Tuesday, April 2, 2019

Birthday Blues


Generating its own heat, skunk cabbage remains reliably in sync with my calendar expectations.
  • Septuagenarian birthdays are naturally contradictory.  As I enter 72, I am extremely grateful for all that I have, my health, my stability, my family, my history, an infinite list of blessings on the scroll of life.  Yet each year, sometimes subtly, sometimes with loud gongs, I am less than I was.  I have never been one to pretend, and today I am much less energetic and focused than even a short decade ago.
  • People tell me not to worry about it.  After all, most of our political leaders, many of our industrial leaders, a lot of our cultural leaders are my age.  Aren’t they doing just fine.  Well, no, actually.  A culture headed by geriatrics frightens me. 
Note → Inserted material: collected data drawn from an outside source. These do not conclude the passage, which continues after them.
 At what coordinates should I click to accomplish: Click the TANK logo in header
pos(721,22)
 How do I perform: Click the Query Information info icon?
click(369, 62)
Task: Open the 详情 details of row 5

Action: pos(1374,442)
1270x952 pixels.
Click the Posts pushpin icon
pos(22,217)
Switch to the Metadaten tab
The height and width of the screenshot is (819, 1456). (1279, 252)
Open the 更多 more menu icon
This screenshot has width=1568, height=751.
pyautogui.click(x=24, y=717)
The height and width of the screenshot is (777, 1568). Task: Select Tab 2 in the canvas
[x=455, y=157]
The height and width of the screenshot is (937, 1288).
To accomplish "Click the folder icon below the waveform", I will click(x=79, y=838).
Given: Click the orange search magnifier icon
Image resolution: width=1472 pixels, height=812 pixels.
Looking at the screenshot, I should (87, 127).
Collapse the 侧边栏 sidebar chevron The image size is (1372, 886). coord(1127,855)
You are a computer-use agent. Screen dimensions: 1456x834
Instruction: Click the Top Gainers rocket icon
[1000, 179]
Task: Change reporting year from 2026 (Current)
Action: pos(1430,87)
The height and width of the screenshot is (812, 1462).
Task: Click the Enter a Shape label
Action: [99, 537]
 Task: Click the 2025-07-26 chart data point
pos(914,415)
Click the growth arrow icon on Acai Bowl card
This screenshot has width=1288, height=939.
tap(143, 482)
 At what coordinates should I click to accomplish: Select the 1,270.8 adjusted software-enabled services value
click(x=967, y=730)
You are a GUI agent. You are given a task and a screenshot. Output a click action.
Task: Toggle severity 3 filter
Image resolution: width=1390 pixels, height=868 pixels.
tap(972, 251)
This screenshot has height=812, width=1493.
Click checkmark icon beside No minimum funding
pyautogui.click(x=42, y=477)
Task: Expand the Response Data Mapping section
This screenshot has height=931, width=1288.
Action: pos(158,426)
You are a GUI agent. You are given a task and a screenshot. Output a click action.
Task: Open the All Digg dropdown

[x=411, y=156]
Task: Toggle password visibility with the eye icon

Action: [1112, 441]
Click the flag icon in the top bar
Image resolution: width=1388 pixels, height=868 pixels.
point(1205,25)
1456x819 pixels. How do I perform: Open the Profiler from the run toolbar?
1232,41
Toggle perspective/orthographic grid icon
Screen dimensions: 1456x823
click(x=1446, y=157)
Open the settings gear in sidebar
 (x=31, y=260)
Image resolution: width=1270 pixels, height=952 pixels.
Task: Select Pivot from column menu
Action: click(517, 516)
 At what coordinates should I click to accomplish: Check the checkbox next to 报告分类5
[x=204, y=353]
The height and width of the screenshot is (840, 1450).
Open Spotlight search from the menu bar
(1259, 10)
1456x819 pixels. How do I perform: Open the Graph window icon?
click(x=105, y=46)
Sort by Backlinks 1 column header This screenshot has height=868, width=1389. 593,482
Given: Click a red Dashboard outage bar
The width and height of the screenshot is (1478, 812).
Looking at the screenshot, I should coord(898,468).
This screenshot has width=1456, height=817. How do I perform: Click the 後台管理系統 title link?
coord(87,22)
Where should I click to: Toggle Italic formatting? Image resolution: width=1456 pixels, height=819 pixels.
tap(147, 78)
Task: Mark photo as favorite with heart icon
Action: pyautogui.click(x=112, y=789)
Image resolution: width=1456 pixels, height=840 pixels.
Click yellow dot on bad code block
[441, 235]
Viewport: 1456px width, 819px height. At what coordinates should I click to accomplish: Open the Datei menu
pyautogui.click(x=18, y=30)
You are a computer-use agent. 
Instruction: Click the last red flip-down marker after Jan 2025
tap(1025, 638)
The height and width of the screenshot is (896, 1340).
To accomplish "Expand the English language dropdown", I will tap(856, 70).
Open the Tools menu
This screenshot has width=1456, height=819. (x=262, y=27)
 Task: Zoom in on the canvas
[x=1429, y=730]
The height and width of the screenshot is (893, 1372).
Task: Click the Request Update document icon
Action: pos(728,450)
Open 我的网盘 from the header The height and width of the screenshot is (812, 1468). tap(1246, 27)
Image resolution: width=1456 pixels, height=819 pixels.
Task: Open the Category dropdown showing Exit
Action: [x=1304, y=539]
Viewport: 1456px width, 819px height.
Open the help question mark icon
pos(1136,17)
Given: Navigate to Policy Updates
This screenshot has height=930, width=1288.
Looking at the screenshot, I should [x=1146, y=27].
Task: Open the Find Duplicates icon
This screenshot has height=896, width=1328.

Tiny bits of green grace this hidden woodland, otherwise a wintry view.
  • I am in most ways more free than I have ever been.  My responsibilities have grown up and moved into their own lives, my only ambitions for our house is that it not fall down on us for a decade or so.  I spend time sitting, and talking, and puttering around, and am very happy.
  • But I am going nowhere.  I am as free as a tree rather than as a bird.  Nothing wrong with contemplation and remembrance and gratitude, I tell myself.  Even if I am doing those things more because I tire easily and ache afterwards than for any noble reason. 

Pussy willows have moved right along their inexorable path, unnoticed by rushing traffic.
  • Well, the adage goes, consider the alternatives.  Oh, I do.  Because they loom over the next day, or next month, or next season, or next birthday.  It is hard to escape wondering if each twinge or momentary pang is not a signifier of something worse.  Over 70, I think a lot of people become natural hypochondriacs, often with reason.
  • Spring cures a lot.  At least for a while everything is full of energy and beauty and it is easy to feel rejuvenated with the rest of nature.  Having a birthday near the beginning of April is nice.  All I need to learn is to simply accept cycles and changes as do the daffodils and crocuses and arriving robins, and frolicking squirrels.  Just another bit of life on a magnificent planet.